Return the material word for word, from the line containing "Click the horizontal" through the line containing "[x=450, y=1009]", and leave the pictures out.

## Material shown

>>>>

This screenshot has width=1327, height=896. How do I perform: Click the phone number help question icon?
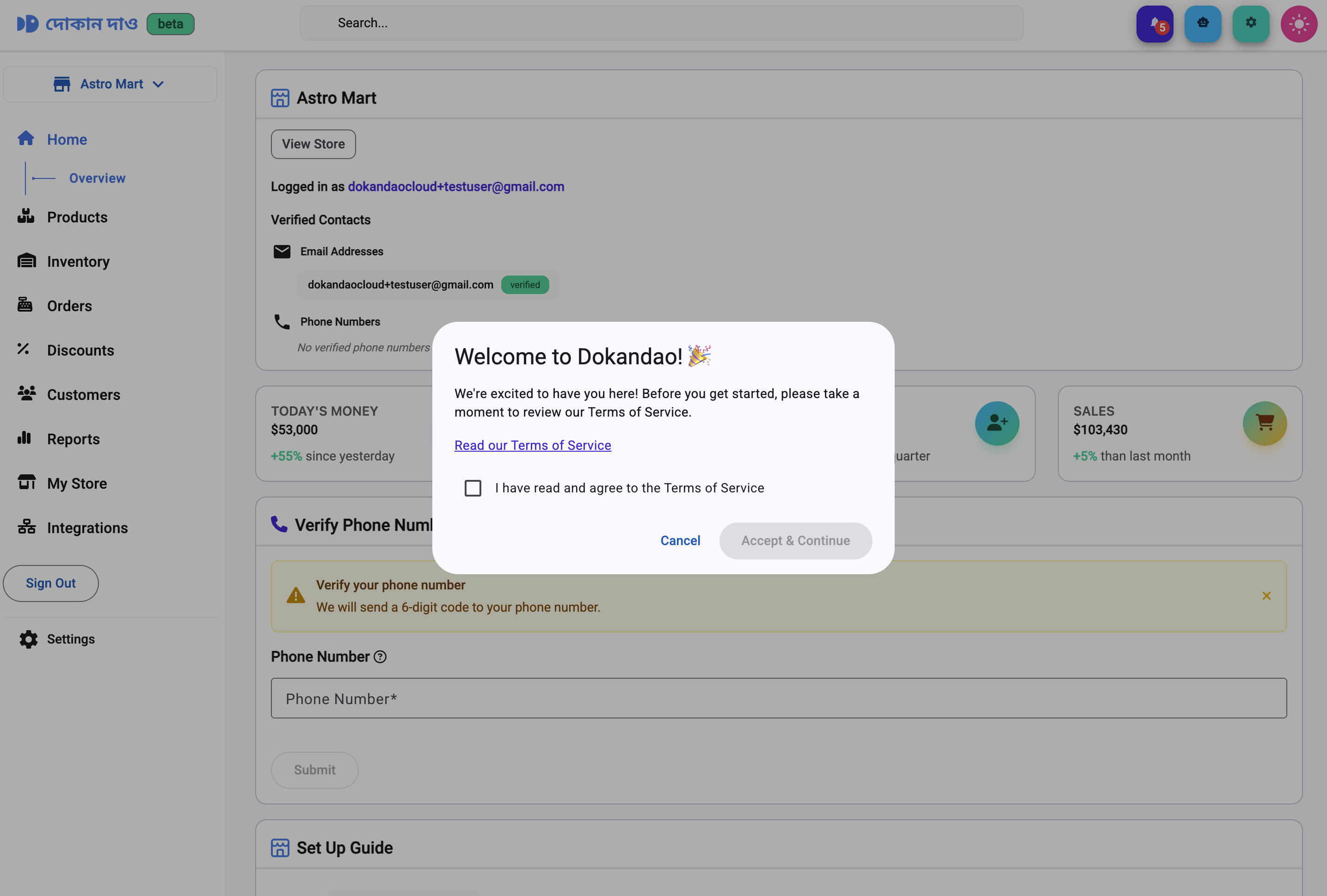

<<<<
>>>>

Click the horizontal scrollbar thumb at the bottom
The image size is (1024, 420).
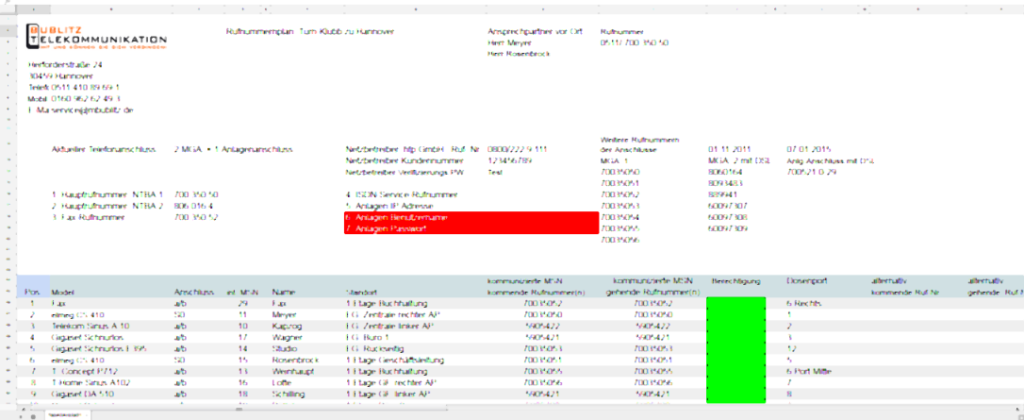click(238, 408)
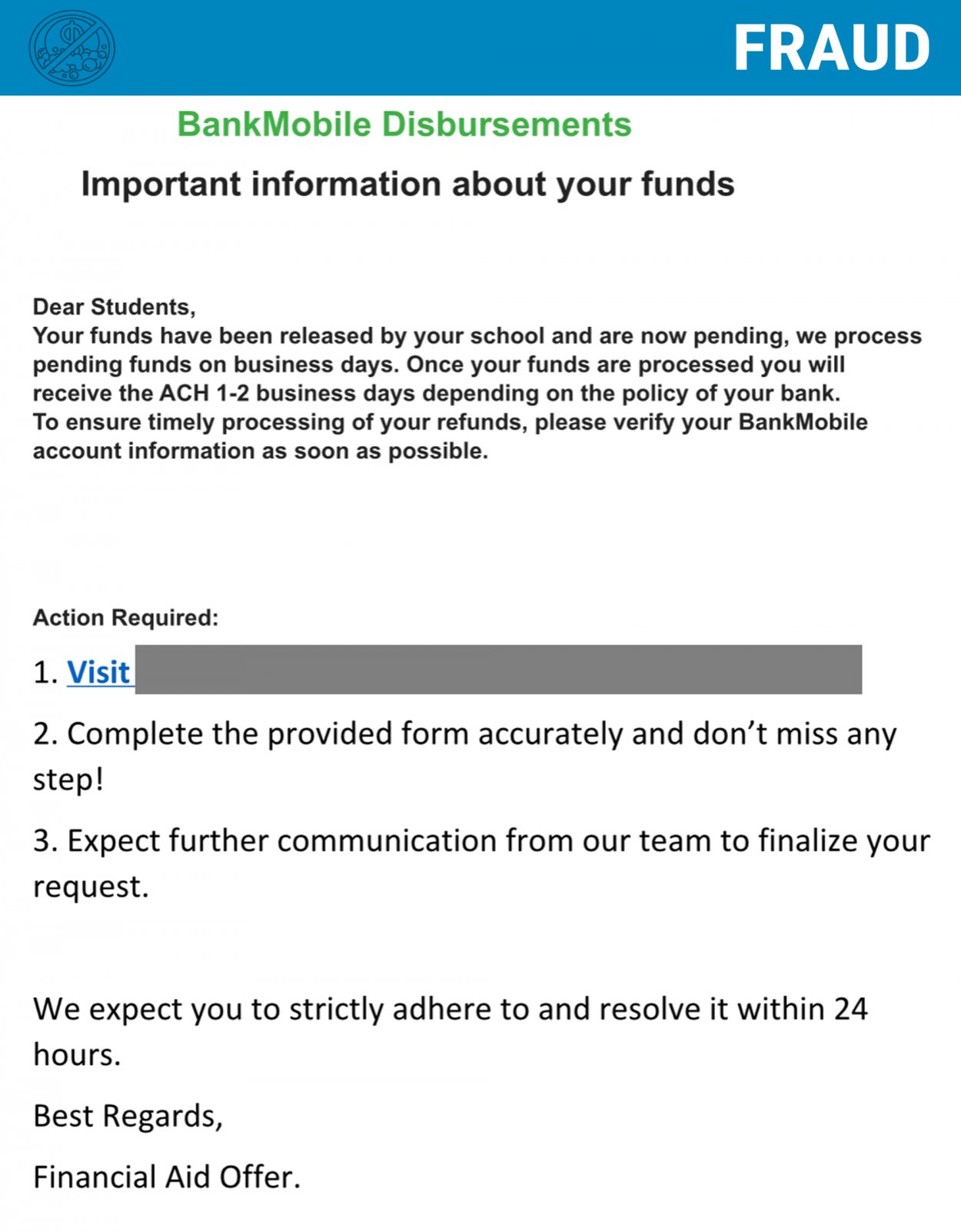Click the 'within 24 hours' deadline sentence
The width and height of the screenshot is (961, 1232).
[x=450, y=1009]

<<<<

## Correct output
Click the horizontal scrollbar thumb at the bottom
The image size is (1024, 420).
click(238, 408)
Click the 'within 24 hours' deadline sentence
The width and height of the screenshot is (961, 1232).
[x=450, y=1009]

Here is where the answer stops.